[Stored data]
○ ○ ○
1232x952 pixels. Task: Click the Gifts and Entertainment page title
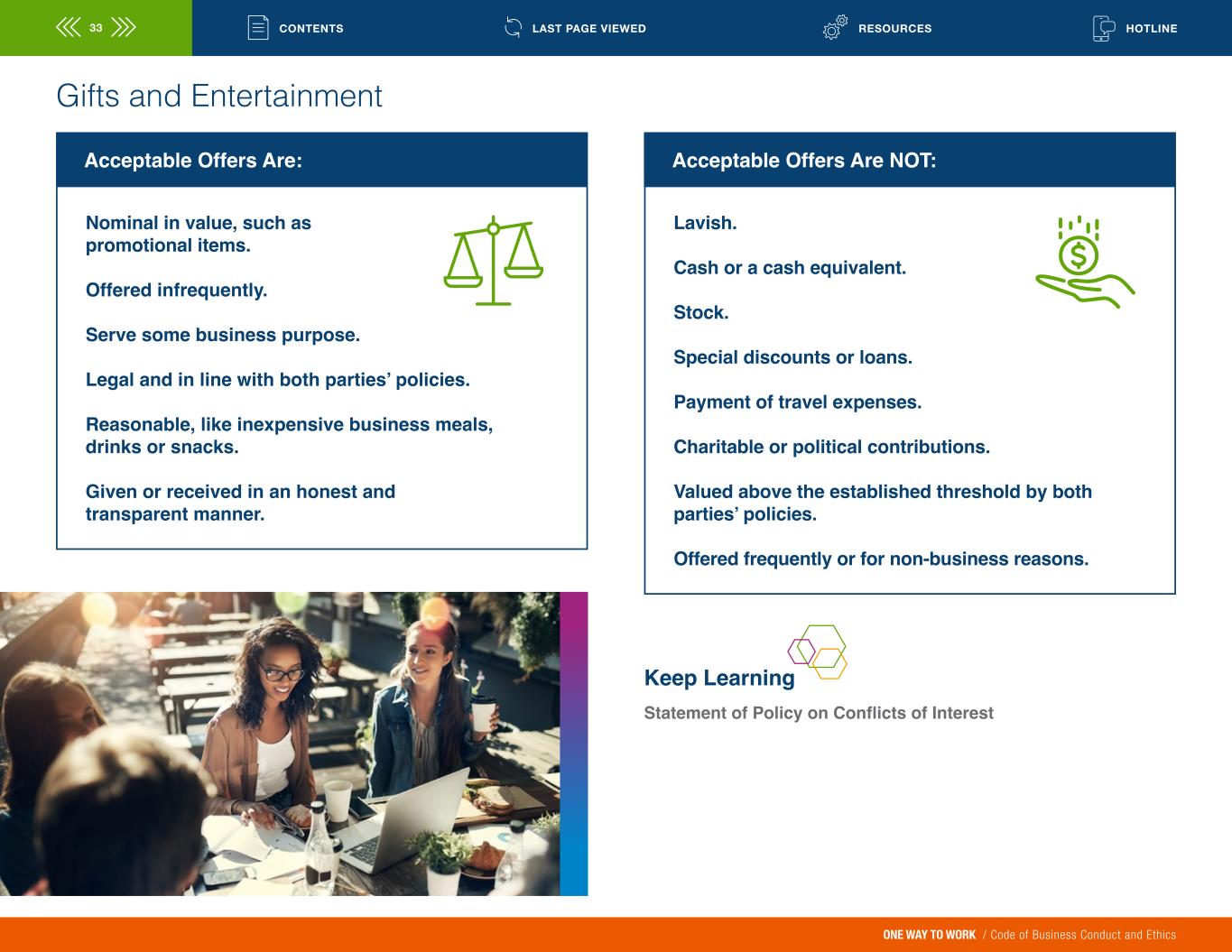[x=219, y=96]
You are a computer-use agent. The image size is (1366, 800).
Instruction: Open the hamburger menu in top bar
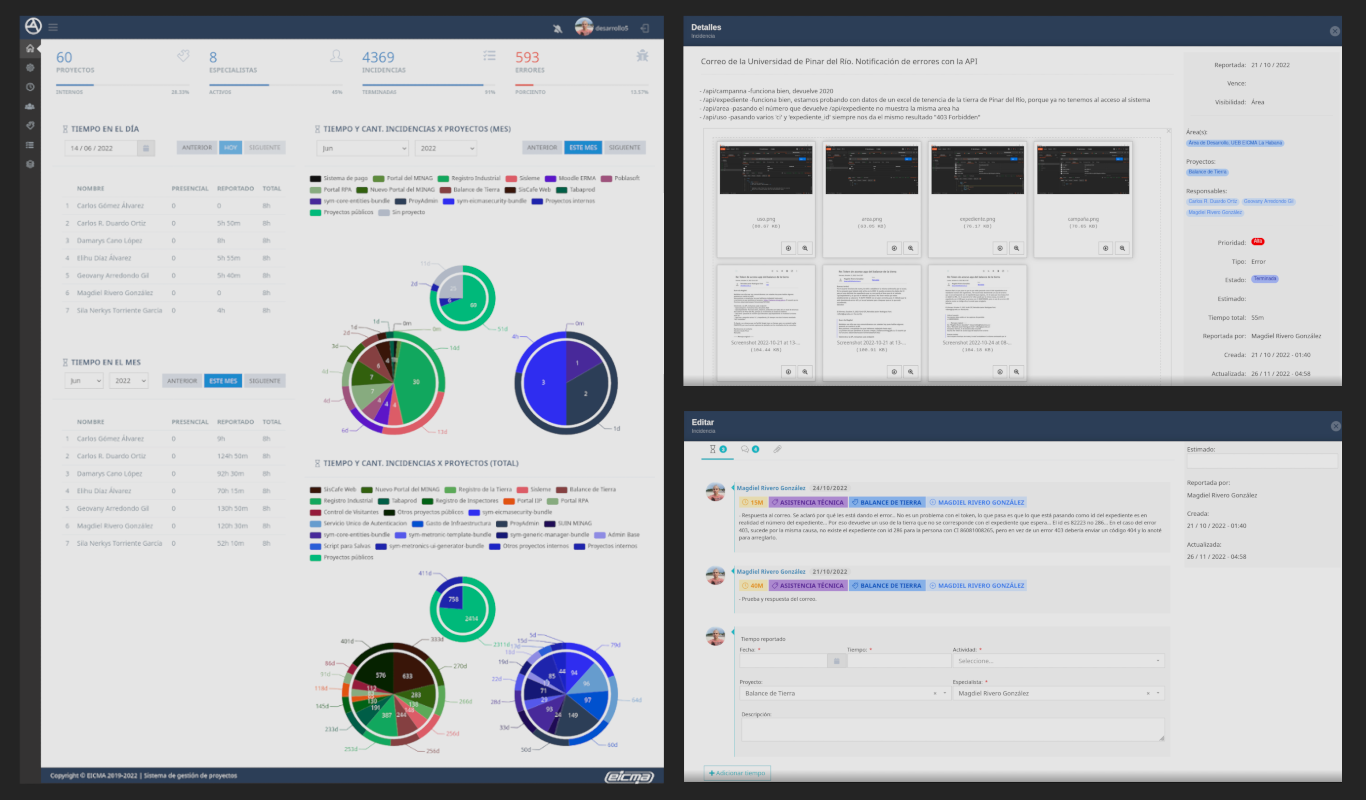click(53, 27)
○ ○ ○
**Task statement**
Please repeat every record above exactly, but leave out the pictures.

**Result below**
1232x952 pixels. Task: Click the Gifts and Entertainment page title
[x=219, y=96]
You are a computer-use agent. The image size is (1366, 800).
Instruction: Open the hamburger menu in top bar
click(53, 27)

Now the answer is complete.